#WhatSheNeeds will provide insights into the experiences of black women in college. From the freshman transition to the affects of social media, these women have a lot to say! Black women are out enrolling every other group in college, but not experiencing the same high levels of success 4 years later in their careers. Through #WhatSheNeeds, we hope to learn a little more about what she needs to succeed–what did their institutions have and what were they lacking?
#WhatSheNeeds continues with our first topic…Parental Support! For all of our interviewees, parents have been incredible supports during the college experience. But sometimes, things got a little sticky. Parents always wants what is best for their children, but sometimes this causes tension for college students.

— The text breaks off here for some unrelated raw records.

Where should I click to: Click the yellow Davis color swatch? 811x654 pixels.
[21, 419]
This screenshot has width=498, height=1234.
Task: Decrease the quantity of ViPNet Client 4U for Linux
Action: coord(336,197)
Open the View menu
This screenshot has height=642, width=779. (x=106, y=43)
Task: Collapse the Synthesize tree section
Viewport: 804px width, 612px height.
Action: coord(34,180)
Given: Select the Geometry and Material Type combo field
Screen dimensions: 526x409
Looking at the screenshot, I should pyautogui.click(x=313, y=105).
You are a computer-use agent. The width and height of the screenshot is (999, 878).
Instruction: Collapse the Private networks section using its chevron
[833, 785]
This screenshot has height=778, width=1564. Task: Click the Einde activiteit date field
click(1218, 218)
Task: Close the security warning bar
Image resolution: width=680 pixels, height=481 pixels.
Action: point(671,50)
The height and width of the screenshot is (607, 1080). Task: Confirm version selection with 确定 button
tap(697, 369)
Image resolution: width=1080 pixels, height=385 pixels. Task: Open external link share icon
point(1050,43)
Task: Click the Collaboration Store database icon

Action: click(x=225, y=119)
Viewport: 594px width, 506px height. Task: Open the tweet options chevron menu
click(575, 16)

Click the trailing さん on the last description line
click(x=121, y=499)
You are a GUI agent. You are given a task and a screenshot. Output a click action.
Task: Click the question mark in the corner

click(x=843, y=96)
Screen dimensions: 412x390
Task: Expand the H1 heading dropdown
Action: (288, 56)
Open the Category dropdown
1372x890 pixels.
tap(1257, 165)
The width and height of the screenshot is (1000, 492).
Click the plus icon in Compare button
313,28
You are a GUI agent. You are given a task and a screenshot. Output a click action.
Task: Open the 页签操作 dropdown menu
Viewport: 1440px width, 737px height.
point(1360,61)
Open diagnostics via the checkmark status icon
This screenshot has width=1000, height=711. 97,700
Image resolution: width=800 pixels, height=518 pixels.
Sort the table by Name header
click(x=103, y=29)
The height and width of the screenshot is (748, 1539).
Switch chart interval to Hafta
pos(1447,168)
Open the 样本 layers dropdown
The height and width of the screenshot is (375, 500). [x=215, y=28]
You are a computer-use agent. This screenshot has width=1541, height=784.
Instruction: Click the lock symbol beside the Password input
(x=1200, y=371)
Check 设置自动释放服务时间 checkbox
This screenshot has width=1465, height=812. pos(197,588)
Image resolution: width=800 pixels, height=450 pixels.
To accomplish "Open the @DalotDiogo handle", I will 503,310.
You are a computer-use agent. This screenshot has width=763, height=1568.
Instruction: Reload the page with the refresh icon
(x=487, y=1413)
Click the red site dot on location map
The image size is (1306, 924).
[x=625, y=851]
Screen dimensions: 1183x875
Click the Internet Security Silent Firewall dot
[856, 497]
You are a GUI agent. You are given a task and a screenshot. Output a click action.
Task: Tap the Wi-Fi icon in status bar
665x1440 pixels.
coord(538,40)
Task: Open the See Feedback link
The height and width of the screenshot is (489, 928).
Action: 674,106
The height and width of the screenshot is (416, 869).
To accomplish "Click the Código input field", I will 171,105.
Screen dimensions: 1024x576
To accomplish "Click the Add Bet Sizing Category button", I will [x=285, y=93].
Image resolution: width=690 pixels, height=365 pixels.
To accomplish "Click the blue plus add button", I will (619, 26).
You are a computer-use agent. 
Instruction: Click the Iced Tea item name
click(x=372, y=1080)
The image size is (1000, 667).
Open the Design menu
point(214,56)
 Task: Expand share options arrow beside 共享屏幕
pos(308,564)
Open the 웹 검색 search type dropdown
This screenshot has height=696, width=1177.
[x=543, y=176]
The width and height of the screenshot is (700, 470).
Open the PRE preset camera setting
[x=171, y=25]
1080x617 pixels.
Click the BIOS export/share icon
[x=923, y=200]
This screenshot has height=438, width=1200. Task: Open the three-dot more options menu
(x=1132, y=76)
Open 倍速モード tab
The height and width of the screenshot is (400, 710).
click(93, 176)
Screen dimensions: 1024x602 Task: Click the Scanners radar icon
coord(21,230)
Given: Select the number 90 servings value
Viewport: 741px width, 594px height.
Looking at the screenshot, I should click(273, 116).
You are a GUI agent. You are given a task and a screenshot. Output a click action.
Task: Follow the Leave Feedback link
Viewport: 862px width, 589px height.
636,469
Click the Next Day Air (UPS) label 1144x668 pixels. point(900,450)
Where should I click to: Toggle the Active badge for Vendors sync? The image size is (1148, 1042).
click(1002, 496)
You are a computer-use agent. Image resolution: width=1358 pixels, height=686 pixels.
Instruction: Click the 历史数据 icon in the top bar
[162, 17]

As summer is quickly passing, all you parents are getting ready to send your daughters off to college–some for the first time! We want you to know how to best support your daughters in their academic career! Here is some advice from our lovely college women…
Anessa Trask said in her interview, “Your parent’s dream career for you, may not be YOUR dream career for you.”
This is exactly what Sadariah experienced…
Sadariah Harrel is majoring in Business Management, but her dream lies in the arts:
“I’m not in school for what I want to be in school for. Me, I’m more of the creative type; I’m more of the art time. I love to write…Anything that deals with my imagination, I love to do it. And I feel like it’s such a big thing in society being an African American female, being a female period. Its like you have to be in a field where it’s like business or computer science just so you can be competitive because you are a female. And my mother she’s a computer analyst so she’s like, “You have to do that, you have to do this.” And I’m like “No, I love English and I love reading and I want to write”. And she’s like “No. If I’m paying then you’re going for what i want you to go for”…I wasn’t doing what I wanted to do. It wasn’t fun for me. It felt like I was being forced to do something.”
On the other hand, is Sydney Tyler:
“My family supports my major 100%. A lot of my family is health professionals, so it was pretty normal when I told them I was going into the health field. They’re loving it”
This isn’t to say one family is better or more supportive than another, but parenting style does affect the college experience. It can either drive a woman to success or make her feel a little lackluster about her future.
But don’t pity Sadariah. While pursuing her business major, she knows she can express her creativity in other ways. As she told me, “I can always publish books on the side”.
Mostly, these women just want to make their families proud:
“I am first generation in my family. I am the only child of a single parent. It was my first college experience with applying to colleges and getting into college. And I did it. All with the support of my mom, and it was a wonderful experience.” –Sydney Tyler
“I’m the first to go so far away. I’m far away from my family. I’m out there on my own. I’m the first person to go to an HBCU, the first person to pledge a sorority, the first person to become a nursing major. Sometimes I feel a lot of pressure because I am doing so many firsts! And I don’t want to let anyone down, or disappoint anybody. So, I’m kind of harder on myself.” –Jasmine Hosley
“Throughout my entire life I kind of felt the most pressure because I’m the only child. I’ve always been, like the ‘brain’. My cousins would always call me that and say I was a nerd. And so, I always felt like I had to live up to that, you know, title of what was given to me. Because I knew, like, no one else was fitting that at the time” –Brittany Colvin
Terri Floyd summed up the role of the parent perfectly:
“I had my family, my parents are encouragers.”
To all you parents out there with daughters headed off to college, “Be encouragers!” Your daughters want and need your support for a successful college transition and experience. Remember, you both have the same priority; to succeed!